Originariamente, quando era stato fondato, il posto doveva fungere da via intermedia per quelli che non meritavano di stare di sopra, ma nemmeno di stare di sotto. Il punto era che prima o poi tutti impazzivano, respirando l’aria malsana densa di ceneri e vivendo di stenti, per cui, persa ogni traccia di umanità, o persino prima di questo fatidico momento, compivano un qualche reato che li conduceva alla deportazione. Dato che prima o poi tutti finivano per raggiungere i piani sotterranei, non c’era alcuna ragione di aspettare che combinassero qualche misfatto, era più semplice concedere a ognuno uno svariato numero di decenni da poter utilizzare come moneta per comparare merce al mercato. Una volta che il malcapitato avesse esaurito gli anni veniva portato di sotto. Questo tipo di conio era diventato più prezioso dell’oro, perché nonostante l’esistenza grama che si conduceva nella Città, era pur sempre meglio di quello che si pativa nei luoghi di deportazione, tanto più che quella trovata dei Guardiani sembrava più una presa in giro che una soluzione al sovraffollamento. Il cibo comprato non sfamava e i tessuti venduti erano dei miseri brandelli. Era più consueto ricorrere al baratto, sebbene fossero davvero pochi quelli che giungevano nella Città con qualche bene, per cui era ancora più consuetudine rubare.

Questa zona franca sorgeva al centro della Città e agli estremi della pizza si innalzavano le sette arcate che conducevano ai sette quartieri in cui era suddivisa. I quartieri confinanti possedevano degli accessi secondari per passare dall’uno all’altro, esisteva inoltre una serie di gallerie sotterranee che collegava tutti e sette i quartieri. La via principale era denominata Cardo, ma che veniva più comunemente chiamata il Corridoio, perché collegava le porte della Città con la casa del governatore, situata nel quartiere dei Superbi.

Da un po’ di tempo cercavo di carpire qualche notizia sugli ultimi avvenimenti, senza risultato, quando la mia attenzione fu catturata da un alterco che si stava svolgendo poco più in là al banco della frutta.




Anticipazioni Capitolo 2: Un incontro
«Vuoi dire che sono costretto a stare in questo buco merdoso?
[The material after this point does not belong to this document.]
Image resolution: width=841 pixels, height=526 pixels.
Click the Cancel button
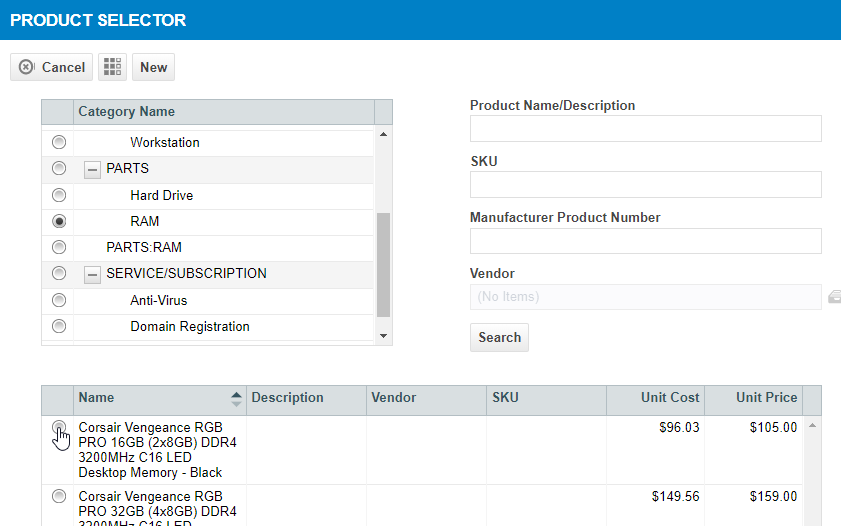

Il buco del culo del mondo?».
«Forse non l’hai capito, ma non sei più nel mondo e sei spacciato, per l’eternità.».
L’uomo mi guardò stupefatto per qualche momento, con la bocca semi aperta, poi la richiuse. Si guardò di nuovo intorno. Case che cadevano a pezzi, gente che mendicava per la strada affamata e ingrigita, gli occhi spenti di chi non è quasi più umano e su tutto questo la cenere cadeva fitta attorno a noi, ammucchiandosi sulle nostre spalle e spruzzando di grigio i capelli dell’uomo.